Pioneer of the field, mature toolkits. Still evolving quickly, especially for higher-level APIs. Every GPU that NVIDIA sells supports CUDA.
The HPC SDK, formerly known as PGI, which is Linux only today, adds support for OpenACC, C++ standard parallelism (stdpar) and OpenMP (support currently in beta).
One of the downsides on NVIDIA’s HPC SDK licensing (inherited from the PGI licensing agreement) is this clause:
You shall strictly prohibit the further distribution of the Run-Time Files by users of an End-User Application
Which can prevent applications from being distributed at all in some cases, as a user cannot redistribute the whole app bundled with its required runtime files. This issue doesn’t apply to the CUDA SDK which almost everyone uses.
The current effort for GPGPU programming on AMD hardware is ROCm.

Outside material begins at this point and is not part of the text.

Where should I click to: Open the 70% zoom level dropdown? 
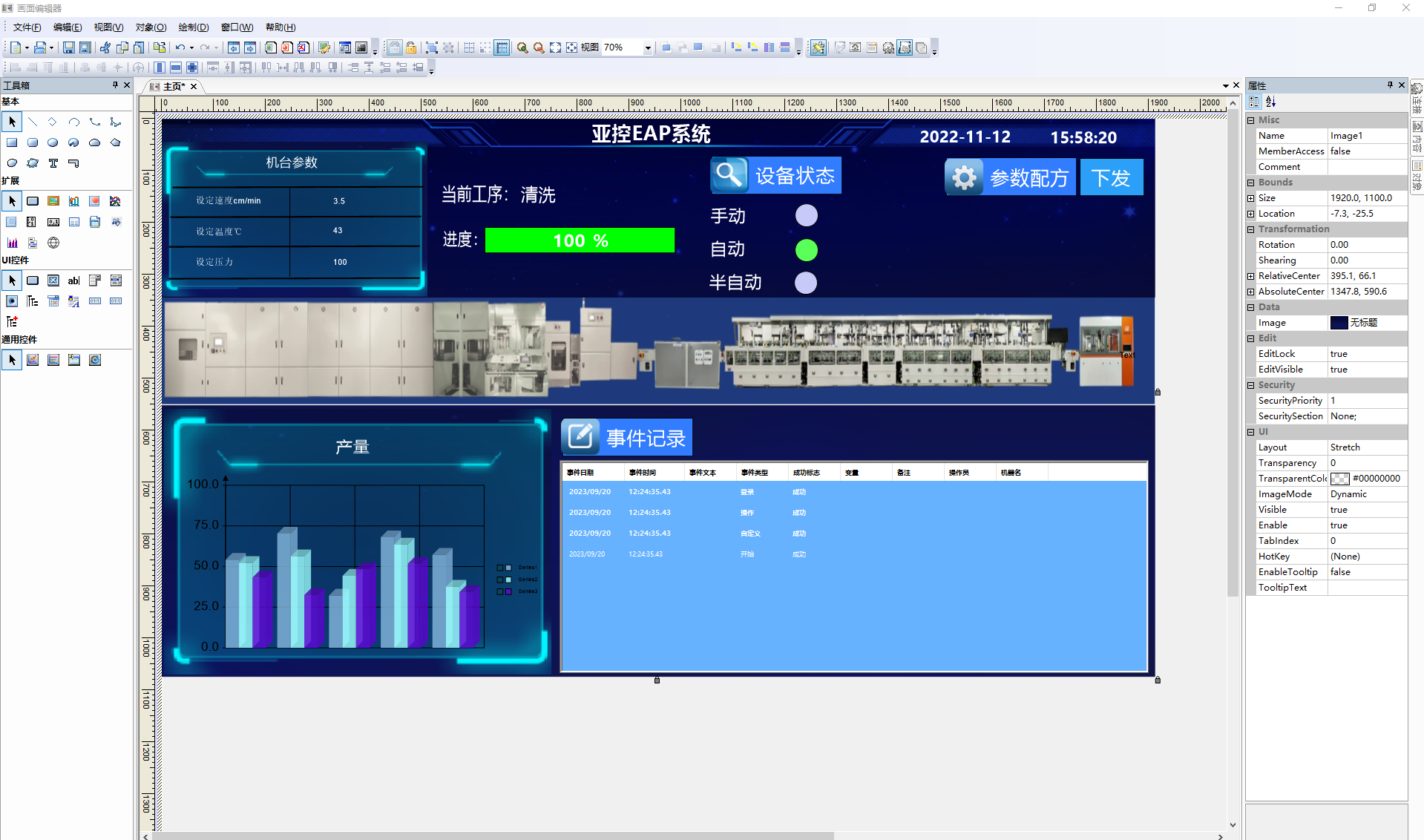(x=648, y=47)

The officially supported APIs in addition to AMD’s own HIP are OpenMP and OpenACC.
It has some quite visible downsides:
- Linux-only, that alone removes it from consideration for quite a big part of the market.

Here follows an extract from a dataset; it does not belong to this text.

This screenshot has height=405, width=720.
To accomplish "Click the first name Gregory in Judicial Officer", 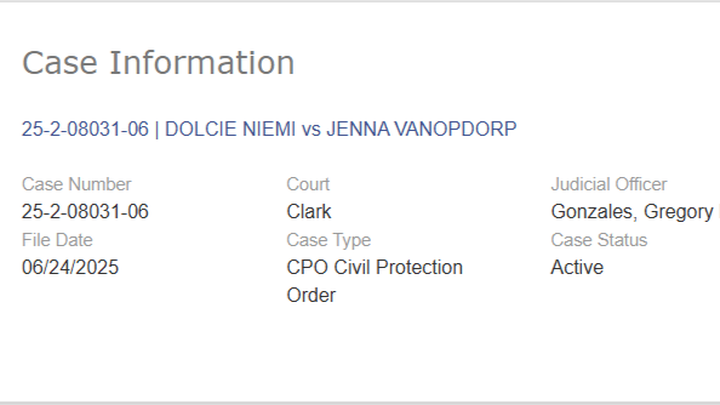I will click(x=676, y=212).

- Binaries generated by the ROCm toolchain aren’t targeting an IR, but directly the underlying hardware. For new generations, binaries have to be recompiled by the software provider.
- Spotty to non-existent support for new hardware for quite a long time after release.
Those downsides decrease its utility on desktop to effectively nil, where OpenCL remains the vendor-supported API for AMD GPU hardware.
oneAPI is supported on all recent Intel GPUs, but they do not have released hardware with a high performance level yet. The officially supported APIs apart from Intel’s own Level Zero are OpenMP and SYCL.
oneAPI’s Level Zero uses SPIR-V as an IR, allowing seamless support by existing applications for future hardware. Windows is supported too.
Provides industry standards usable by multiple vendors.
The reset, known as OpenCL 3.0, doesn’t have visible impacts yet. Vulkan compute combined with SYCL could be a more viable path forward to have single binaries usable across multiple vendors combined with a good developer experience.
OpenCL support in practice (section added after publication):
As of today, NVIDIA provides an OpenCL 1.2 implementation with extensions.
AMD provides a passable OpenCL 1.2 implementation and quite buggy OpenCL 2.x support (notably doesn’t support debugging properly).
Intel provides an OpenCL 3.0 implementation for their GPUs.
OpenCL 1.2 also works on macOS, including on Apple Silicon Macs, but is documented as deprecated.
C++ AMP looks like it’s dead. Vendor-independent, supported by Visual C++ but was never updated past D3D11. Was supported by old ROCm versions too.
Metal compute is macOS/iOS/… only which reduces its appeal in the GPGPU field quite a lot, especially when GPU compute performance is involved.